Il est rare qu’un premier single frappe avec une telle évidence. Avec Rainbows, le quatuor Montelimar, originaire de Tyneside, ne se contente pas de présenter une simple carte de visite ; il impose une identité sonore déjà mature et affirmée. Enregistré au Blank Studios de Newcastle sous la houlette de John Martindale, ce titre capte cette alchimie précieuse : celle de quatre musiciens dont l’interaction organique transpire dans chaque note.
Construit autour de guitares douze cordes aux reflets cristallins et d’harmonies vocales travaillées, le morceau se déploie comme une véritable respiration. Aeron Corbett, au cœur de cette création, nous guide à travers des couplets hypnotiques, presque confessionnels, avant de basculer progressivement dans un climax euphorique. Cette dynamique, qui culmine par un silence aussi soudain qu’audacieux, souligne la tension émotionnelle du texte : une quête d’espoir nichée dans les méandres du quotidien.
Si l’on perçoit ici et là l’héritage mélodique du songwriting britannique, convoquant l’esprit de Radiohead ou la grâce atmosphérique de Real Estate, Montelimar refuse la nostalgie facile. Le groupe injecte à sa pop une touche psychédélique contemporaine, rendant l’ensemble résolument moderne plutôt que passéiste.
Plus qu’une simple introduction, Rainbows agit comme le prologue d’une œuvre plus vaste, déjà prête à éclore. Tandis que le groupe peaufine son premier EP, ce premier jet confirme une chose : Montelimar est une formation à suivre, armée d’une intensité rare et d’une maîtrise instinctive de l’espace sonore. Une entrée en matière aussi éphémère que lumineuse.
□ □ □ □ □ □ □
CONSIGNE: Recopiez mot pour mot, dans son intégralité, la critique du single Rainbows présentée ci-dessus.

CONTENU DES DONNÉES:
□ □ □ □ □ □ □
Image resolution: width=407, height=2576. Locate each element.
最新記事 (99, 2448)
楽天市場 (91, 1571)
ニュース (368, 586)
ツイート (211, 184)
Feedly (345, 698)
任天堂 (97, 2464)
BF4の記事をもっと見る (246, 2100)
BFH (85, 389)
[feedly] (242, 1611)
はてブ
□ □ □ □ □ □ □
RÉPONSE:
Il est rare qu’un premier single frappe avec une telle évidence. Avec Rainbows, le quatuor Montelimar, originaire de Tyneside, ne se contente pas de présenter une simple carte de visite ; il impose une identité sonore déjà mature et affirmée. Enregistré au Blank Studios de Newcastle sous la houlette de John Martindale, ce titre capte cette alchimie précieuse : celle de quatre musiciens dont l’interaction organique transpire dans chaque note.
Construit autour de guitares douze cordes aux reflets cristallins et d’harmonies vocales travaillées, le morceau se déploie comme une véritable respiration. Aeron Corbett, au cœur de cette création, nous guide à travers des couplets hypnotiques, presque confessionnels, avant de basculer progressivement dans un climax euphorique. Cette dynamique, qui culmine par un silence aussi soudain qu’audacieux, souligne la tension émotionnelle du texte : une quête d’espoir nichée dans les méandres du quotidien.
Si l’on perçoit ici et là l’héritage mélodique du songwriting britannique, convoquant l’esprit de Radiohead ou la grâce atmosphérique de Real Estate, Montelimar refuse la nostalgie facile. Le groupe injecte à sa pop une touche psychédélique contemporaine, rendant l’ensemble résolument moderne plutôt que passéiste.
Plus qu’une simple introduction, Rainbows agit comme le prologue d’une œuvre plus vaste, déjà prête à éclore. Tandis que le groupe peaufine son premier EP, ce premier jet confirme une chose : Montelimar est une formation à suivre, armée d’une intensité rare et d’une maîtrise instinctive de l’espace sonore. Une entrée en matière aussi éphémère que lumineuse.